Exercise goal -> Extend the science briefs text on the finger-worn reading device and on education and eyesight, starting after its final sentence.

Exercise text ->
Science briefs: Audio device made for finger reads to blind in real time
- July 12, 2014 - 3:00 PM
device reads to blind in real time
Scientists at the Massachusetts Institute of Technology are developing an audio reading device to be worn on the index finger of people whose vision is impaired, giving them affordable and immediate access to printed words.
The so-called FingerReader, a prototype produced by a 3-D printer, fits like a ring on the user’s finger, equipped with a small camera that scans text. A synthesized voice reads words aloud, quickly translating books, restaurant menus and other needed materials for daily living, especially away from home or office.
Reading is as easy as pointing the finger at text. Special software tracks the finger movement, identifies words and processes the information. The device has vibration motors that alert readers when they stray from the script, said Roy Shilkrot, who is developing the device at the MIT Media Lab.
For Jerry Berrier, 62, who was born blind, the promise of the FingerReader is its portability and offer of real-time functionality at school, a doctor’s office and restaurants. “Everywhere we go, for folks who are sighted, there are things that inform us about the products that we are about to interact with. I wanna be able to interact with those same products, regardless of how I have to do it,” he said.
Developing the gizmo has taken three years of software coding, experimenting with designs and working on feedback from visually impaired people. Much work remains before it is ready for the market, Shilkrot said, but developers believe they will be able to affordably market the device.
education may be hard on the eyes
Can too much studying ruin your eyesight? A German study has found that the more education a person has, the greater the likelihood that he will be nearsighted.

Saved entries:
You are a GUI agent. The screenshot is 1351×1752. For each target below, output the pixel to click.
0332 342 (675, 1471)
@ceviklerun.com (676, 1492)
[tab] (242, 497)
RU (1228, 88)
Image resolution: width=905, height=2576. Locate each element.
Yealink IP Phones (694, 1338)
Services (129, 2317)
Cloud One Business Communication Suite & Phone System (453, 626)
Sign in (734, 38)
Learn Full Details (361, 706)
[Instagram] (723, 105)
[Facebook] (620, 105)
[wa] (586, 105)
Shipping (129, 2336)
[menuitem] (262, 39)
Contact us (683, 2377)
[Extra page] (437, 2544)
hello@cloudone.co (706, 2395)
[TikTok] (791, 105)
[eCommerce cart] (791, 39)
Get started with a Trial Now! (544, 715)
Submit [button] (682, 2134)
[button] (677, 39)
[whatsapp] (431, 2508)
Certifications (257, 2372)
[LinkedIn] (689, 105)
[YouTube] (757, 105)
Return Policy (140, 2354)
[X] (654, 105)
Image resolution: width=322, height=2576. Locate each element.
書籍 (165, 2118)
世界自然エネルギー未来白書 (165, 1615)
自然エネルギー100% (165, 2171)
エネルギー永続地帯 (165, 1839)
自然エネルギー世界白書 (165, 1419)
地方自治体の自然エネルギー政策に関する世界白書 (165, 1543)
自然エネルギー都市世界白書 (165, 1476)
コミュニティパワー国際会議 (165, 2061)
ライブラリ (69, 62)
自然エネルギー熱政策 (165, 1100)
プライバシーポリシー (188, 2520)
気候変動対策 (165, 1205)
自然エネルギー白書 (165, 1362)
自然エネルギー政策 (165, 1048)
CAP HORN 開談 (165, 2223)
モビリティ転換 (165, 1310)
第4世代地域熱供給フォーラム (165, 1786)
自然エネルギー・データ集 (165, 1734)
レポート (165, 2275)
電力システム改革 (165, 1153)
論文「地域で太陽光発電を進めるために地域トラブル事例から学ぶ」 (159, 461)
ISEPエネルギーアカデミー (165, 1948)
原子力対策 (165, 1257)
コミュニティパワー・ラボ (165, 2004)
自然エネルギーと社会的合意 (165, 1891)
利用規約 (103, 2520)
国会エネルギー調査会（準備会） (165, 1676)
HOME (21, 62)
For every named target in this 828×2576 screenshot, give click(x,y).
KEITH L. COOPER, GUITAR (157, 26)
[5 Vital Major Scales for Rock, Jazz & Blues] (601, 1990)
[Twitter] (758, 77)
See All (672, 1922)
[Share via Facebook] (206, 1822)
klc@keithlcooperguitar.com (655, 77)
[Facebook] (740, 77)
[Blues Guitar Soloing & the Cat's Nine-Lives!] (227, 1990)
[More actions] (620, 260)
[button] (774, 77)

Exercise output ->
The researchers did examinations on 4,685 people ages 35 to 74. About 38 percent were nearsighted. But of those who graduated after 13 years in the three-tiered German secondary school system, about 60.3 percent were nearsighted, compared with 41.6 percent of those who graduated after 10 years, 27.2 percent of those who graduated after nine years and 26.9 percent of those who never graduated. The percentage of myopic people was also higher among university graduates than among graduates of vocational schools or those who had no professional training.
coastal winds grow stronger
Summer winds are intensifying along the west coasts of North and South America and southern Africa and climate change is a likely cause, a study says.
The winds, which blow parallel to the shore and draw cold, nutrient-rich water from the deep ocean to the surface in a process known as coastal upwelling, have increased over the past 60 years in three out of five regions of the world, said an analysis published in the journal Science. Stronger winds have the potential to be beneficial by bringing a surge of nutrients and boosting populations of plankton, fish and other species. But they could also harm marine life by causing turbulence, disrupting feeding, worsening ocean acidification and lowering oxygen levels, the study says.
The shift could already be having effects on some of the world’s most productive marine fisheries and ecosystems off California, Peru and South Africa. Researchers can’t say for sure that climate change is to blame, but they said finding a pattern that was consistent across several parts of the planet gives a strong indication it is a factor.